* Prompt: Here are the records. Write out exactly the lines between the one holding "Task: Click the Curvature" and the one holding "Given: Open three-dot", inclusive.

* Data:

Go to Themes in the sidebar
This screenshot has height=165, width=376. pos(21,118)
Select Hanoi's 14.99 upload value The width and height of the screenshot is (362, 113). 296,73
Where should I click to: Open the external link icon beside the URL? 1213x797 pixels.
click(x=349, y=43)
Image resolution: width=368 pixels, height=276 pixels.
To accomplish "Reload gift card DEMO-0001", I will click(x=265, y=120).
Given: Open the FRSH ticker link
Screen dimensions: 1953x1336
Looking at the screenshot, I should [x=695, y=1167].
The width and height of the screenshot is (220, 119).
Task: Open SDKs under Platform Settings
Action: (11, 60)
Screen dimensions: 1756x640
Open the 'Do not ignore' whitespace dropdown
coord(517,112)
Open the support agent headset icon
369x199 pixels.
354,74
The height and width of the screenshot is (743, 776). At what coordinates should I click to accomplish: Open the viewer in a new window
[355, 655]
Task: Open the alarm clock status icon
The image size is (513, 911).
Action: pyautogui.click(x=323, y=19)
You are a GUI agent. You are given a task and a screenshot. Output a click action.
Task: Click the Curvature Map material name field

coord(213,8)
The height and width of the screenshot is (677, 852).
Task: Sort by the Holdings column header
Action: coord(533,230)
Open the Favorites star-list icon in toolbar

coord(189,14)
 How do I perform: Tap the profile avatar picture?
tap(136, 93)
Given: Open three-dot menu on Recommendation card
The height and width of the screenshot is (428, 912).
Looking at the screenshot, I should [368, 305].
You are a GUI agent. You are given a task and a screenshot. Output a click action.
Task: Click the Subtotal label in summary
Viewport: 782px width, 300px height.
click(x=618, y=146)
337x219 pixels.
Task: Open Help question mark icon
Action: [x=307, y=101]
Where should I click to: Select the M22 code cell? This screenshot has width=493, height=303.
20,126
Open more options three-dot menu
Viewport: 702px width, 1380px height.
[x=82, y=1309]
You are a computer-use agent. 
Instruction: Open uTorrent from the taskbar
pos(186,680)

* Answer space:
Task: Click the Curvature Map material name field

coord(213,8)
The height and width of the screenshot is (677, 852).
Task: Sort by the Holdings column header
Action: coord(533,230)
Open the Favorites star-list icon in toolbar

coord(189,14)
 How do I perform: Tap the profile avatar picture?
tap(136, 93)
Given: Open three-dot menu on Recommendation card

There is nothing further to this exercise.